▶ Task directions: Please replace "screenshot" with "screen capture" in the part of the listing that opens with its first line and closes with the line containing "The height and", leaving everything else unchanged.

[Data items]
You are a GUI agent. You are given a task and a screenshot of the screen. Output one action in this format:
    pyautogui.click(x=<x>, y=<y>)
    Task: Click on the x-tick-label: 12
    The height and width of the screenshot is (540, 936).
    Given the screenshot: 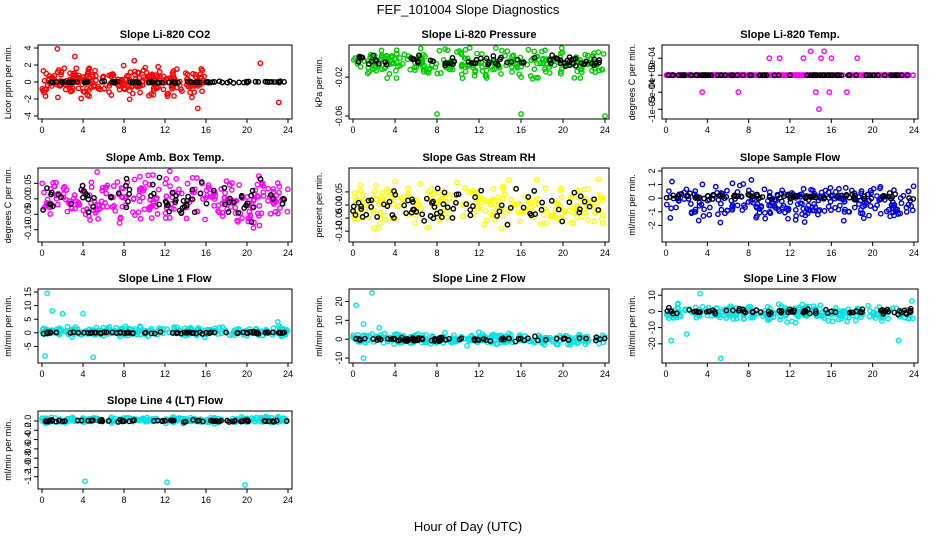 What is the action you would take?
    pyautogui.click(x=479, y=130)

▶ Final answer:
You are a GUI agent. You are given a task and a screen capture of the screen. Output one action in this format:
    pyautogui.click(x=<x>, y=<y>)
    Task: Click on the x-tick-label: 12
    The height and width of the screen capture is (540, 936).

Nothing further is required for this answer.